Task objective:
Rewrite the lines of the listing starting at the line that contains "Click the Handicap column header" and ending at the line that contains "Action: coord(1213,376)", switching "magnifier" to "lens" and leaving everything else unchanged.

··········

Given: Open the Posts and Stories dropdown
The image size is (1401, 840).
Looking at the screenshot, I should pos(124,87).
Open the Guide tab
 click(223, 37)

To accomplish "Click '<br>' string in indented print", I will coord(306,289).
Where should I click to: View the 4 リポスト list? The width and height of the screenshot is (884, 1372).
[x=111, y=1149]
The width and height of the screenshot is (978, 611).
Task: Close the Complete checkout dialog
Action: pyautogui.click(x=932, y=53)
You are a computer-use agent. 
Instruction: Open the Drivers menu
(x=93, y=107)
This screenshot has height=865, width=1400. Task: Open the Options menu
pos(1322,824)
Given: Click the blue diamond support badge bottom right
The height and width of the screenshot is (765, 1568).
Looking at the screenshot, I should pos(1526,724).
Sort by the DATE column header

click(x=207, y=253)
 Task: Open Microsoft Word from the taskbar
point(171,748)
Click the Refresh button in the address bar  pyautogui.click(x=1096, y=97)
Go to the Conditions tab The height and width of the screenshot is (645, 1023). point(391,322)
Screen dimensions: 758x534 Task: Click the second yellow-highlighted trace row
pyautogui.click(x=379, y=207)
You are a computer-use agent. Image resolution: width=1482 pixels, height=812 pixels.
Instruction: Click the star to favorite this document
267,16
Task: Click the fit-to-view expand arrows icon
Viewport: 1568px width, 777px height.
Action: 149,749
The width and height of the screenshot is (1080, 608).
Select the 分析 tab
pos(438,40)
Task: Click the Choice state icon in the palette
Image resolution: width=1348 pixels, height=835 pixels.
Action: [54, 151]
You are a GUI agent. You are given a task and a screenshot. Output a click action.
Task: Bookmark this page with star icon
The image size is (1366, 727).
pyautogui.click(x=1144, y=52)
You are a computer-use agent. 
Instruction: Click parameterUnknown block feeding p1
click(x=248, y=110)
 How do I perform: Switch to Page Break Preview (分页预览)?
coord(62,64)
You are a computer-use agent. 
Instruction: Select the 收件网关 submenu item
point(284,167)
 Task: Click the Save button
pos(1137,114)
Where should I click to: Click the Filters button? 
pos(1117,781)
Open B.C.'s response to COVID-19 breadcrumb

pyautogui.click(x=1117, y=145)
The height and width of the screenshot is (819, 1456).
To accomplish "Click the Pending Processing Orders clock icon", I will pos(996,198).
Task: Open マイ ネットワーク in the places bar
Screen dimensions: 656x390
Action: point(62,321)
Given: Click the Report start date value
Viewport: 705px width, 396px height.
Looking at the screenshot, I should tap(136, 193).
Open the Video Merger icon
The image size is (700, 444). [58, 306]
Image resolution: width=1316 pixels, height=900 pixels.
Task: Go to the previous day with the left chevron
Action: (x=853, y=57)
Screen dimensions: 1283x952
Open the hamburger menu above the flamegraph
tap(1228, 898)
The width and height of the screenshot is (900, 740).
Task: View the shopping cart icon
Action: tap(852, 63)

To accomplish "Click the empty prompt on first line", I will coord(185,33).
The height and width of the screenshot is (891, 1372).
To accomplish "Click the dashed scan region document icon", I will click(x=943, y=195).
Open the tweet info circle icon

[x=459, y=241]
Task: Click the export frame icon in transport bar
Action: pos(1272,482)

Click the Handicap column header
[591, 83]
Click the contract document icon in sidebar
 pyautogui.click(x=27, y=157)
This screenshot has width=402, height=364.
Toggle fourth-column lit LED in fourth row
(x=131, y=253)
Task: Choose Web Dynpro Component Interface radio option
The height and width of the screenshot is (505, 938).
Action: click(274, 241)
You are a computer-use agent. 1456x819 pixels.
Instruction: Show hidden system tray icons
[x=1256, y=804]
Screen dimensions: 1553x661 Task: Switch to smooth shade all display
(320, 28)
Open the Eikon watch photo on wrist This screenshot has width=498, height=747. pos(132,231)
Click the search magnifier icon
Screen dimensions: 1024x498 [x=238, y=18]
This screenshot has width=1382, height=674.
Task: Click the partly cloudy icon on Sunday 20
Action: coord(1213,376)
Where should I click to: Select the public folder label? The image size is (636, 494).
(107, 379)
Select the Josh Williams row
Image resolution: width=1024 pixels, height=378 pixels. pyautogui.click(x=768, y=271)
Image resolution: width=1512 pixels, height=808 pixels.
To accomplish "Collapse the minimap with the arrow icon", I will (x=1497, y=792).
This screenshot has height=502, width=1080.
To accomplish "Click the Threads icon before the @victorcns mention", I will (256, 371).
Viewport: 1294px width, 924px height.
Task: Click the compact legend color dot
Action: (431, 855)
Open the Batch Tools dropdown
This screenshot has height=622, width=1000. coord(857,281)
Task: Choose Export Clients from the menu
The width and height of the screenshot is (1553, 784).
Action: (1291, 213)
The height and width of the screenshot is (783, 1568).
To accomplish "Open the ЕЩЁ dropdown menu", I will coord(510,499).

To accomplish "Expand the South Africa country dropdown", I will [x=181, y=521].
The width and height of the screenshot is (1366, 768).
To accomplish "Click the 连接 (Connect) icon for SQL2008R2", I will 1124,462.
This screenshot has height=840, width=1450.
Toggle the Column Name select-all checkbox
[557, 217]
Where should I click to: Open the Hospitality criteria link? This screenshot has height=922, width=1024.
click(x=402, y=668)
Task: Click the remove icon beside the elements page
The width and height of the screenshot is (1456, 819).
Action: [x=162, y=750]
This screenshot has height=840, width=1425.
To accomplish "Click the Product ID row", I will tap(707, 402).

··········

Result of the task:
Click the Handicap column header
[591, 83]
Click the contract document icon in sidebar
 pyautogui.click(x=27, y=157)
This screenshot has width=402, height=364.
Toggle fourth-column lit LED in fourth row
(x=131, y=253)
Task: Choose Web Dynpro Component Interface radio option
The height and width of the screenshot is (505, 938).
Action: click(274, 241)
You are a computer-use agent. 1456x819 pixels.
Instruction: Show hidden system tray icons
[x=1256, y=804]
Screen dimensions: 1553x661 Task: Switch to smooth shade all display
(320, 28)
Open the Eikon watch photo on wrist This screenshot has width=498, height=747. pos(132,231)
Click the search lens icon
Screen dimensions: 1024x498 [x=238, y=18]
This screenshot has width=1382, height=674.
Task: Click the partly cloudy icon on Sunday 20
Action: coord(1213,376)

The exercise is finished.